The final part of building hope in the classroom, he said, is constructing audacious hope which involves creating “microecosystems” in the classroom that reflect the reality of the outside world on a smaller scale. This would allow both students and educators to engage in real, relevant discussion about the world that exists beyond the walls of the classroom, even though that often means addressing difficult ideas.
“We are loathe to touch any real conversations in schools right now,” Andrade said.
According to Andrade, the current structure of school systems resents the disorder that underprivileged students bring to the classroom, when, in reality, teachers need to be taught to love their students unconditionally despite the complexity of teaching them.
“If it’s not messy it’s not meaningful,” Andrade said.
Andrade cited the fact that inequality is the biggest threat to the world as evidence that bringing conversations about real-world experience in the classroom is more pressing than ever.
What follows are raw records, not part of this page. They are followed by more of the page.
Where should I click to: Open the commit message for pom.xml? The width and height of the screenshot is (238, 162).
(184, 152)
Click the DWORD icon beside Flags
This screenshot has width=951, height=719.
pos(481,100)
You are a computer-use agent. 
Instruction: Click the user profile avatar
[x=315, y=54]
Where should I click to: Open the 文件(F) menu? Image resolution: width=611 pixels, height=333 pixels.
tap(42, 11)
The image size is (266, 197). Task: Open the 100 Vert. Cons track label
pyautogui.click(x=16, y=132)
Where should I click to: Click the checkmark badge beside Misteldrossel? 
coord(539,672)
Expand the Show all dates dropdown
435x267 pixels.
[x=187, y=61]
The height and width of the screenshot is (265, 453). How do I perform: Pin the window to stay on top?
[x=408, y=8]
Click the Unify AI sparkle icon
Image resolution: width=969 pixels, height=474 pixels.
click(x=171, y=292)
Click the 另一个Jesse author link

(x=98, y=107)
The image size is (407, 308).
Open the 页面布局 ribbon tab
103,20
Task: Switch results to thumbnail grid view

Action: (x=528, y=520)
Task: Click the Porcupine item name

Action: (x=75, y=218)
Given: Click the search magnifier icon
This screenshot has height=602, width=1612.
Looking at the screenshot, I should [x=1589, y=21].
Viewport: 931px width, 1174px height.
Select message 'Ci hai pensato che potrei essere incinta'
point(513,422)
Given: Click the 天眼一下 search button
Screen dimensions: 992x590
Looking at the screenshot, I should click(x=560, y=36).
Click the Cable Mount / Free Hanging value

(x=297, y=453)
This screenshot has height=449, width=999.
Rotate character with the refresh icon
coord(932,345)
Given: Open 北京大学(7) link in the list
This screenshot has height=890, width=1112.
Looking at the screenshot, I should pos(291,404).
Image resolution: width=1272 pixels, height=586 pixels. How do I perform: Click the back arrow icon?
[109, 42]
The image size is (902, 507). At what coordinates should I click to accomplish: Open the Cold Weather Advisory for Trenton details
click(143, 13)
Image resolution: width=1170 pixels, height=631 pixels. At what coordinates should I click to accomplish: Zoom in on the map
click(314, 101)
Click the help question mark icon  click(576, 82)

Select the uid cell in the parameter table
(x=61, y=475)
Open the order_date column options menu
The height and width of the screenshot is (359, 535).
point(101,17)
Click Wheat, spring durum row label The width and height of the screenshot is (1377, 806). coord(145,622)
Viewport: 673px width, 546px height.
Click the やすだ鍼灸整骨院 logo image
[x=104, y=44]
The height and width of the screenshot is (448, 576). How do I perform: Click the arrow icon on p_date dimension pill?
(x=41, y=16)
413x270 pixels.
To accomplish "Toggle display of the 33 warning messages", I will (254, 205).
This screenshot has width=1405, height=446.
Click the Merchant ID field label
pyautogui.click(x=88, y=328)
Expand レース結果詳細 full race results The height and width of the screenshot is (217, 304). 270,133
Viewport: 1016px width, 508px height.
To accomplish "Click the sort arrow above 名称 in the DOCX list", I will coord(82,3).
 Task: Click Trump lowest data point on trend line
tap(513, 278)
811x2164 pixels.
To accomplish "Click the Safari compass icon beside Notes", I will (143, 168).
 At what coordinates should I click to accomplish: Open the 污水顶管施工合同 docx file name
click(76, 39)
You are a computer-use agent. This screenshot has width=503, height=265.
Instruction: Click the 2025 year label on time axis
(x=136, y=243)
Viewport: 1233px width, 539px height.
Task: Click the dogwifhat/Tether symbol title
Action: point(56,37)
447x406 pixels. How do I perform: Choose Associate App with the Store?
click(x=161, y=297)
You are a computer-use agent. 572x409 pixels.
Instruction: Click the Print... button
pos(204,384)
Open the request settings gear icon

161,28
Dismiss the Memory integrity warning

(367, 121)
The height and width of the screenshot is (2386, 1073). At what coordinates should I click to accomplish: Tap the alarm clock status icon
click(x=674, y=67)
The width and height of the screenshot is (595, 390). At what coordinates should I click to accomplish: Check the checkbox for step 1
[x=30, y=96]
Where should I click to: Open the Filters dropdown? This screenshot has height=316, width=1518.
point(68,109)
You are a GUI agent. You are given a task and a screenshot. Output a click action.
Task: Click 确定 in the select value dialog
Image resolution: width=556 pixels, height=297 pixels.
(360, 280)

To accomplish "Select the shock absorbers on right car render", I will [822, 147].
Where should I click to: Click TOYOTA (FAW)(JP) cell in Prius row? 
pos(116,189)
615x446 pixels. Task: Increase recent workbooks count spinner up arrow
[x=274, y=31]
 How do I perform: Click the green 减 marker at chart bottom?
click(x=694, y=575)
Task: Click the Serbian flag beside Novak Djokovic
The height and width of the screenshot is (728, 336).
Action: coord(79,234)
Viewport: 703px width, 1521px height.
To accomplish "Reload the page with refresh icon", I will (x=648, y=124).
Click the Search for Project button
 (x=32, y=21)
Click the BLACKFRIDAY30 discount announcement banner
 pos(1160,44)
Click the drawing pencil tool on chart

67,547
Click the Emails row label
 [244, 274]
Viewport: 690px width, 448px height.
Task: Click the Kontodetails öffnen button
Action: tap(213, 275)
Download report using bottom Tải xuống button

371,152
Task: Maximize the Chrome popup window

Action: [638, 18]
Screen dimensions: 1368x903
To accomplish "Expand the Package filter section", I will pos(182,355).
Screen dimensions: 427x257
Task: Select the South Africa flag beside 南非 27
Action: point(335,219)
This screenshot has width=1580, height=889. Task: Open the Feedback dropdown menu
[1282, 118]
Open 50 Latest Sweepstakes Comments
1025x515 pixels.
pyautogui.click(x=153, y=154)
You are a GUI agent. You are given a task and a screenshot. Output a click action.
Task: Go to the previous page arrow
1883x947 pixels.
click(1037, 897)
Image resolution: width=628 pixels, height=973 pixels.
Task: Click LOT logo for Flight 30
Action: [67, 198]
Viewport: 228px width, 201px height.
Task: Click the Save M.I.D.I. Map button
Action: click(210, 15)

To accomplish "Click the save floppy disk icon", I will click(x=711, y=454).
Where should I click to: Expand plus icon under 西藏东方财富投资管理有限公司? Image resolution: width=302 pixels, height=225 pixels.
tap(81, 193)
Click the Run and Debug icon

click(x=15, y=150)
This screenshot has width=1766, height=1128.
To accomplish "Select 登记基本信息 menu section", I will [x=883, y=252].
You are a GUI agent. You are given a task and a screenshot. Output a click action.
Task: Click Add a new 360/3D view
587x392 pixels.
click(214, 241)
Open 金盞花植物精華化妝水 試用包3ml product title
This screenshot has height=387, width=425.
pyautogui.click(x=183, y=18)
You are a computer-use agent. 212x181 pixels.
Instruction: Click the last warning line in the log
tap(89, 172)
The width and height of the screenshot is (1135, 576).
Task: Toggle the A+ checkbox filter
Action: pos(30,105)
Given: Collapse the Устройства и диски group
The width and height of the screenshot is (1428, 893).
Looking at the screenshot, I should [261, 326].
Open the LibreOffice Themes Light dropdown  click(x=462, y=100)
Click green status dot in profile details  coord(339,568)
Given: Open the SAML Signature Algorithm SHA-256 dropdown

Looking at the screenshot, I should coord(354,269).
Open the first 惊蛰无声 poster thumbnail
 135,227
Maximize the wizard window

According The National Center for Post Traumatic Stress Disorder, one in three urban low-income youth display symptoms of PTSD. Andrade explained that this is caused by a lack of resources coupled with continual exposure to insecurity. He continuously stated the need for an open dialogue between teachers about how to best reach these struggling students.
Rev. Mary Buckley, who is working on her doctoral degree in educational leadership at Duquesne University, was part of the audience eager to learn about the potential in community youth. Buckley attended the lecture to further her education as both a teacher and a pastor.
“The urban church should be involved in the lives of the African-American youth in a positive way,” Buckley said.
Lori Delale-O’Connor, who is the associate director of research and development at the Center for Urban Education, said in order for all students to be viewed in a positive light, school systems need to undergo a perspective shift.
“If we think about the achievement gap, it implies that there are problems with the students, as opposed to thinking about what things have they not received from our school system that their counterparts, who are doing better –– typically white middle-class students –– have received,” O’Connor said.
To engage with students and encourage their growth, Andrade playfully referenced putting a $100 bill in a classroom textbook, saying he had complete faith that it wouldn’t be stolen. Likewise, if he put the money in a Tupac book of poetry, he said the money would be gone in minutes.
“It’s not that young people aren’t interested in literacy, it’s that they aren’t interested in the literacy we are giving them,” Andrade said.
Andrade differentiated between “schooling” and “education.” Schooling is learning to accept one’s place in society. Education is learning how to transform and change that place for the better.
“[We] have to find a way home into the heart of the student … gotta find a way to bust up the concrete,” Andrade said. “[We need] to start reclaiming the lives of the babies on our block.”